Arbeitsauftrag A —
Beantworte anhand des Textes über Amba als Mutter diese Fragen:
(i) Womit begann ein völlig neues Leben?
(ii) Welche Karriere war damit vorbei?
(iii) Wie war Amba schon immer gewesen?
Arbeitsauftrag B —
Schreib aus dem Text über Amba als Mutter den Abschnitt wortgetreu ab, beginnend mit „Nun war es aus“ und weiter bis einschließlich „und glückbringenden Sinn.“.

Vorliegender Text —
==*==

Mit der Geburt ihres Kindes begann dann aber unweigerlich wieder ein völlig neues Leben, das Leben als Mutter eines geistig behinderten Kindes…

Nun war es aus mit der Bankkarriere, denn um diesen für sie so unpassenden Job machen zu können, benötigte sie ja bereits all ihre Energie. Nun brauchte die Tochter ihre Energie, und sie brauchte Zeit für die Bibel und die Reflektionen, die ihr halfen, mit dieser neuen Herausforderung klar zu kommen. Sie wollte verstehen, wie man mit diesem Kind richtig umgeht und wieso sie diese Aufgabe bekommen hatte. Amba war schon immer sehr gläubig gewesen und so vermutete sie hinter allem einen tieferen, richtigen und glückbringenden Sinn.

==*==

Daten zur Analyse —
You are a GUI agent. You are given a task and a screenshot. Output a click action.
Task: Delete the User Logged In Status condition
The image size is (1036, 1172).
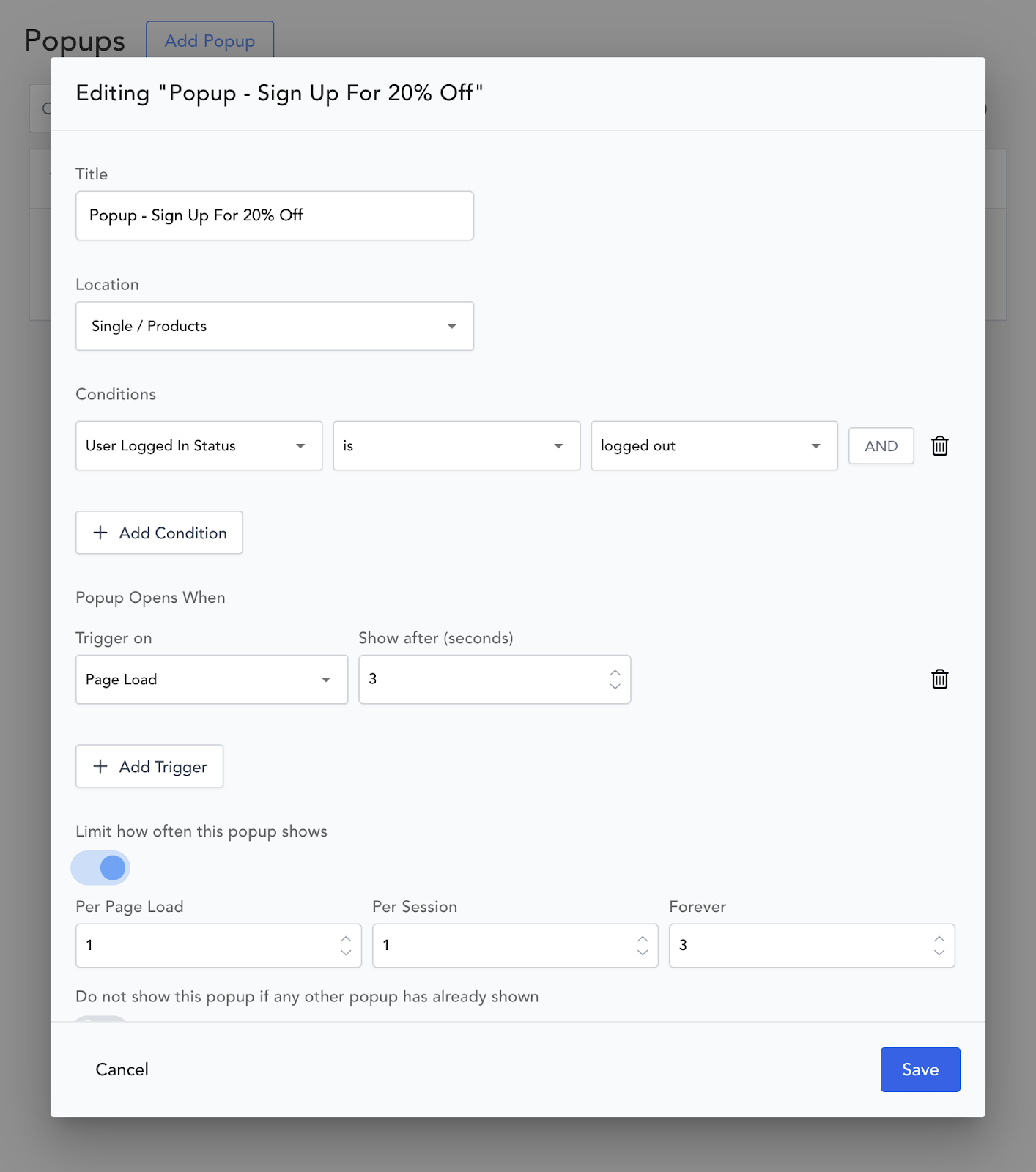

==*==

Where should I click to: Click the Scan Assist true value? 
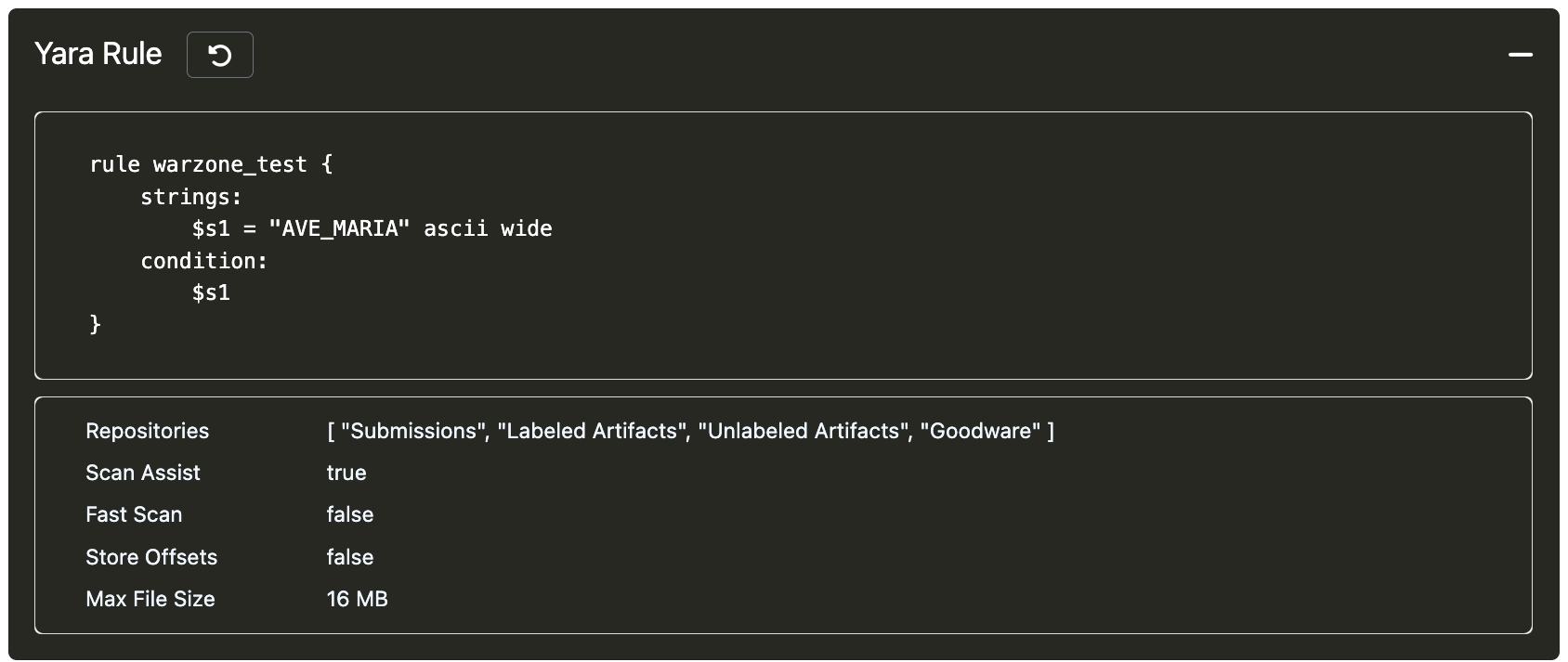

==*==

Lösung A —
(i) Mit der Geburt ihres Kindes.
(ii) Die Bankkarriere.
(iii) Sehr gläubig.

Lösung B —
Nun war es aus mit der Bankkarriere, denn um diesen für sie so unpassenden Job machen zu können, benötigte sie ja bereits all ihre Energie. Nun brauchte die Tochter ihre Energie, und sie brauchte Zeit für die Bibel und die Reflektionen, die ihr halfen, mit dieser neuen Herausforderung klar zu kommen. Sie wollte verstehen, wie man mit diesem Kind richtig umgeht und wieso sie diese Aufgabe bekommen hatte. Amba war schon immer sehr gläubig gewesen und so vermutete sie hinter allem einen tieferen, richtigen und glückbringenden Sinn.